Memorial site, library to open to visitors Monday in California

LOS ANGELES -- Ronald Reagan's body was sealed inside a tomb Saturday at his hilltop presidential library following a week of mourning and remembrance by world leaders and regular Americans.\nWorkers closed the underground crypt shortly before 3 a.m. while a handful of Secret Service agents, library personnel and mortuary representatives watched, said Duke Blackwood, executive director of the Ronald Reagan Presidential Library in Simi Valley.\nReagan's widow, Nancy, and his three surviving children had left hours earlier following a Friday night sunset ceremony.\nA headstone of Georgian gray granite was to be set up at the memorial site above the crypt, where an inscription from Reagan himself is set into a curved wall adorned with shrubbery and ivy.\n"I know in my heart that man is good. That what is right will always eventually triumph. And there's purpose and worth to each and every life," the inscription reads.\nReagan first used the words while opening the library in 1991.\nThe solid mahogany casket was sealed within a bronze-lined vault, seven feet underground inside the crypt, which also includes space for Nancy Reagan.\nWorkers covered the crypt Saturday with earth and a concrete pathway.\nThe memorial site will open to visitors at 10 a.m.

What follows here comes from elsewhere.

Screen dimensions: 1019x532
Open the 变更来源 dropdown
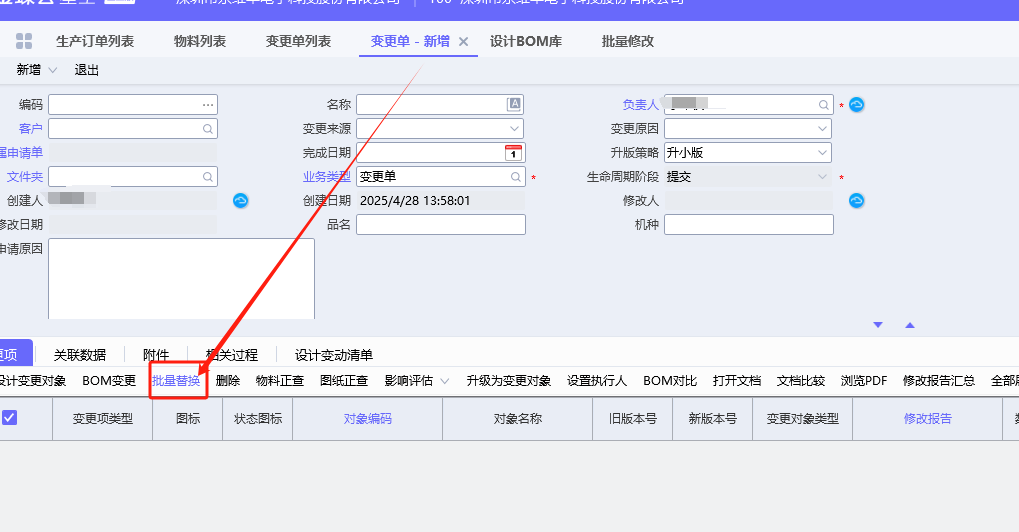tap(515, 129)
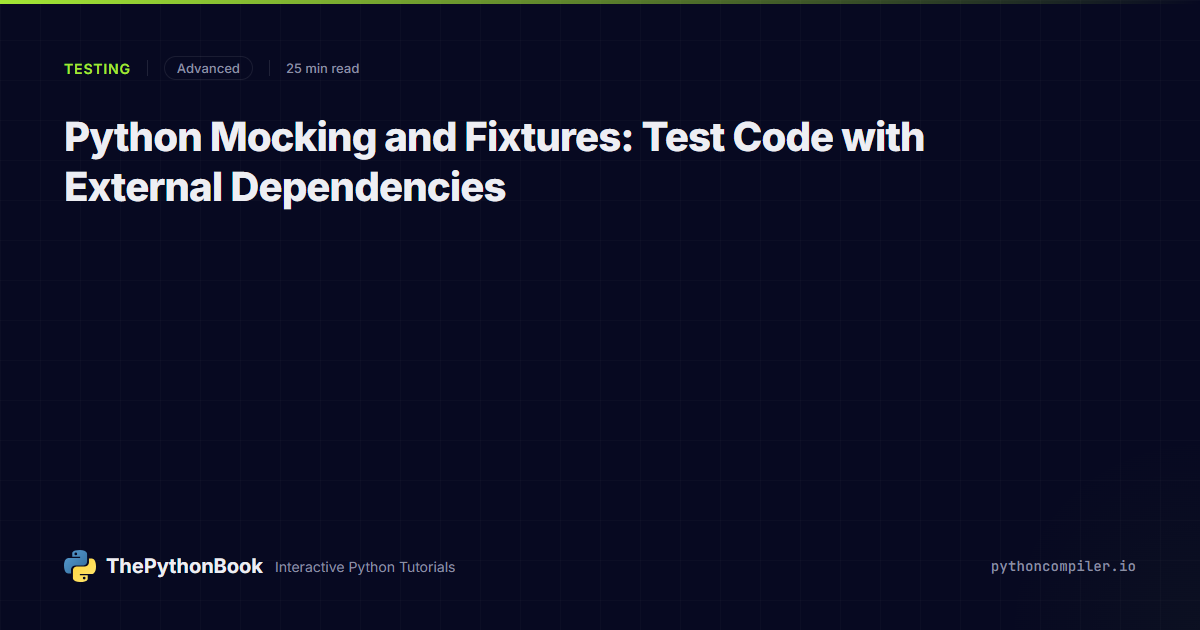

Monday along with the rest of the 100-acre presidential library and museum, and Blackwood said big crowds are expected.\nMore than 200,000 people on both coasts paid their respects to the nation's 40th president last week, filing silently past his coffin, first at the library and then in the U.S. Capitol Rotunda.\nThousands more lined streets in Washington and Southern California to watch the hearse and motorcade pass.\nReagan died June 5 at the age of 93 from pneumonia complicated by Alzheimer's disease. In 1994, five years after concluding his two-term presidency, he told the world he had Alzheimer's.\nAt a Friday evening service at the library, Reagan's children -- Michael Reagan, Patti Davis and Ron Reagan -- shared memories of their father along with a host of foreign dignitaries, politicians and movie stars. Reagan's daughter Maureen, from his first marriage, died from cancer in 2001.\n"He is home now. He is free," Ron Reagan said.\nNancy Reagan, 82, clutched a folded American flag and cried as she placed her head on the lid of the casket holding her husband of 52 years. "I love you," she said quietly.